On the eve of legendary Romanian group Fanfare Ciocarlia’s Melbourne appearance, Dan Rule looks at the motivations behind our fascination with Gypsy music.

THE story behind Fanfare Ciocarlia’s rise to prominence is the stuff of myth. Hailing from a line of Roma farming families in the tiny north-eastern Romanian village of Zece Prajini, until 1996 the 12-piece ensemble had played no stage larger than a local wedding, baptism or funeral. Twelve years on, their frenetic brass sound – born from traditional Roma melodies and the brass bands of the Turkish military, which had occupied the region at the start of the 19th century – is one of the drawcards of the world music circuit.

“They were unlike anything we had ever come across, just letting the music flow out from themselves, completely different to trained musicians in Western music,” says Helmut Neumann, one of the group’s label managers at German imprint Asphalt Tango Records.

“It’s very human and very emotional – so honest that you can’t leave it. You are automatically attracted by it.”

But according to Neumann, who discovered the group with business partner Henry Ernst in 1996, there was no great fable to Fanfare Ciocarlia’s unearthing. It was pure chance.

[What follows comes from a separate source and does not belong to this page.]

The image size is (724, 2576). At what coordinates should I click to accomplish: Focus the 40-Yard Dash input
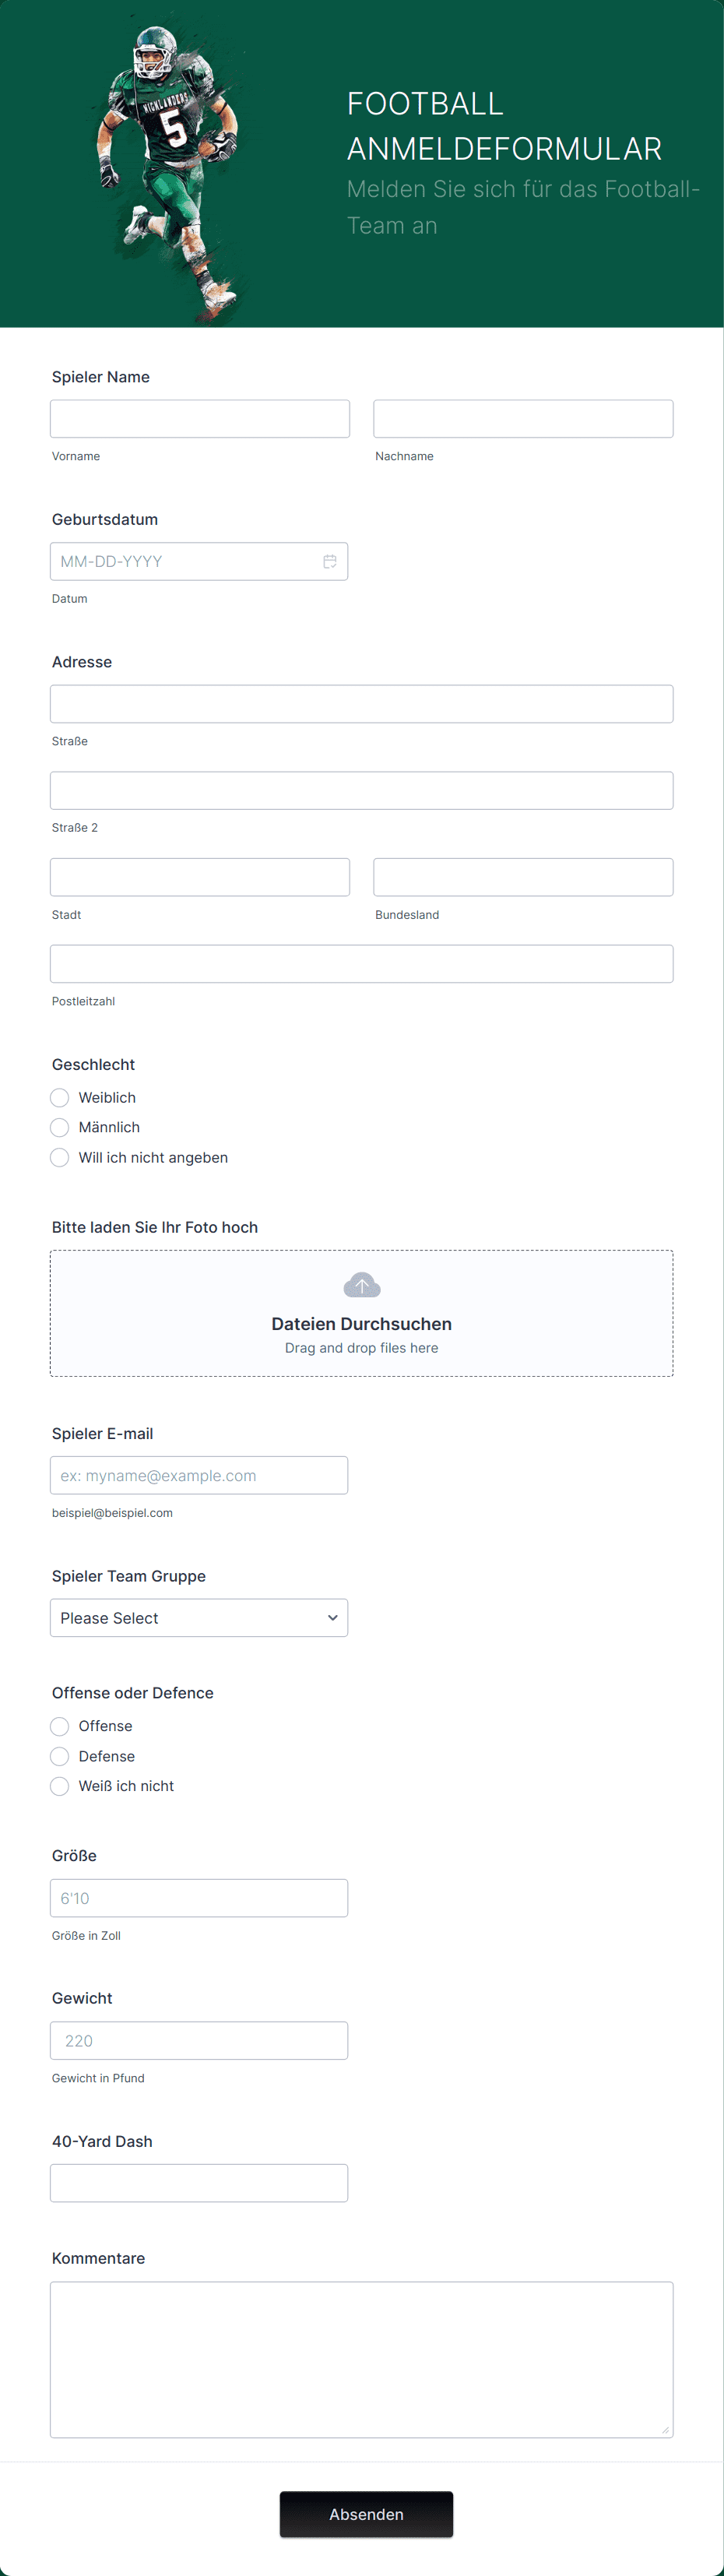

“We were both living in Leipzig, which is a city of about half a million in East Germany, so until the ’90s the East was our only possibility for travel,” he says, talking on behalf of the group (who don’t speak English) on the eve of its Australian tour, which will take in next week’s Gypsy Queens and Kings concert at Hamer Hall as part of the Arts Centre’s Mix It Up series.

“We had gotten to know Romania very well,” he continues. “But it was just good luck that Henry entered the village where Fanfare Ciocarlia were living. Very quickly Henry made the decision to bring them to Germany and France to do a tour. We thought of it as a one-off because we were so fascinated by the music – it was not thought of in a professional way. Financially it was a disaster.”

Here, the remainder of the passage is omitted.